One of the things you come to learn, when teaching your first few standalone classes, is how much (or, more accurately, how little) material you can cover during class time. I worked for the Teaching Resource Center as a graduate student, and consulted both formally and informally about putting together syllabi. I was told, and I told many others, to assign about half of what you initially think you’ll assign. I still, of course, like everyone else, assigned way too much in my first few classes. But by the time I received my PhD, I felt I had a pretty good grasp of what students could handle in 50 or 75 minutes. I kept that in mind when designing my syllabi for this semester. My philosophy has always been to assign just a little bit too much: I want students to struggle a bit, and I want there to be something left over that we didn’t get to talk about (leaving students something for their papers.)
This semester, though, I’m teaching two sections of the same course, a survey of 18th- and 19th-century British literature. One of the sections meets three times a week, for 50 minutes: the dynamic is familiar, and while we never cover everything I assign, we get through most of it. The other section, though, meets just once a week. I assigned the same texts, thinking that since the class is three times as long, we’d cover three times as much material. I was wrong. Very. And I should have known better.
Here’s what classes looked like for my thrice-weekly class, for example:
- Wednesday, August 29 – eighteenth-century essays: Swift’s “A Modest Proposal” and a handful of essays from the Spectator.
- Friday, August 31 – Biography: Johnson’s Rambler 60 and a 30-page chunk of Boswell’s Life of Johnson
- Monday, September 3: no class, labor day
- Wednesday, September 5 – Fiction: Johnson’s Rambler 4, Haywood’s Fantomina, and Fielding’s Shamela (admittedly a busy day, but they had the long weekend to do the reading).
- Friday, September 7 – Equiano, selection from the Interesting Narrative
This if all fine, and for each of these classes the reading was manageable. But it worked out that the reading for my once a week class was all of those texts at once. Which means nine different authors to keep straight, not to mention different kinds of essays, prose fictions, and biographies.

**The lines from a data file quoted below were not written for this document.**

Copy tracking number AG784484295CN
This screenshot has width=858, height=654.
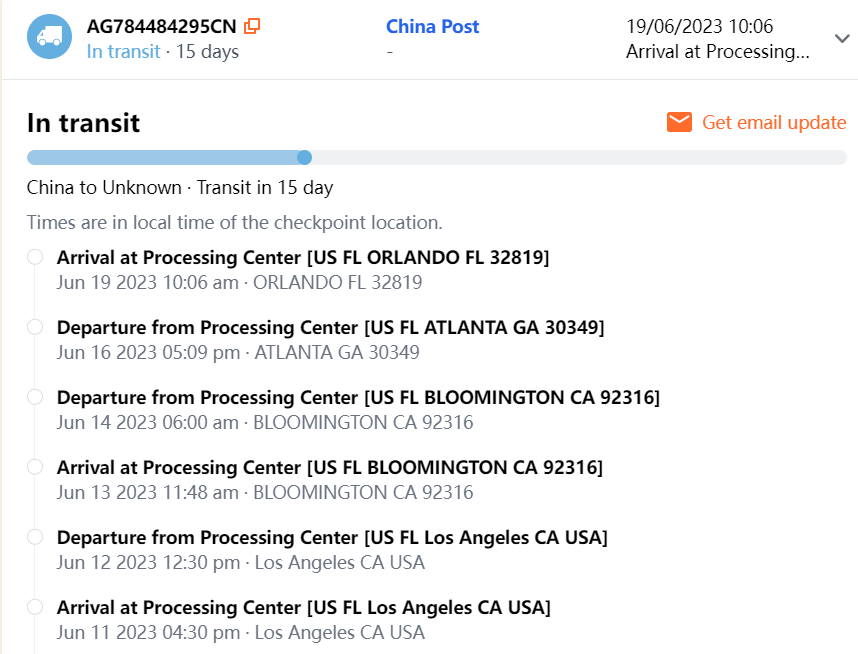tap(252, 25)
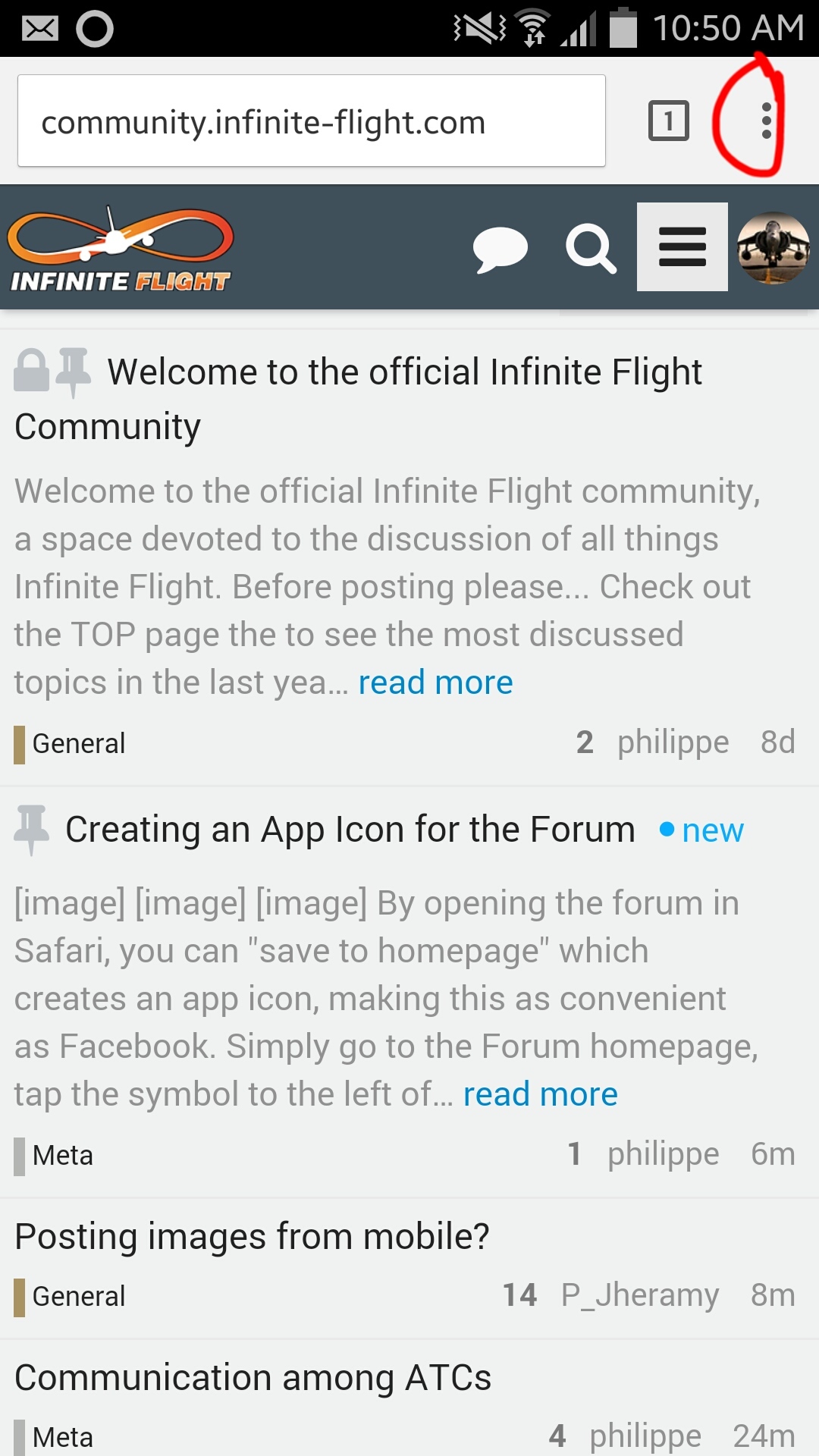Viewport: 819px width, 1456px height.
Task: Focus the community.infinite-flight.com address bar
Action: [311, 121]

This week I tried something different in the once-a-week class. We read Gray’s “Elegy” and selections from Lyrical Ballads (several poems and the preface) and from Biographia Literaria. I gave two short lectures (one on Gray, and one on the prose defenses Wordsworth and Coleridge give of their poetry). Then we spend about an hour on “Tintern Abbey” (after the first short lecture) and about an hour on “Rime of the Ancient Mariner” (after the second). It meant the other poems got only brief mention, but the poems we did cover were given there due.
Next week we’re reading Blake, Byron, Keats, and Shelley, and I’ve told students to focus on a few specific poems (or, in Byron’s case, stanzas of Don Juan). I’ll be revising the syllabus and cutting down some of the readings for later in the semester. It’s never to late to fix this kind of issue, I say, and better to give full attention to fewer works than sparse attention to lots.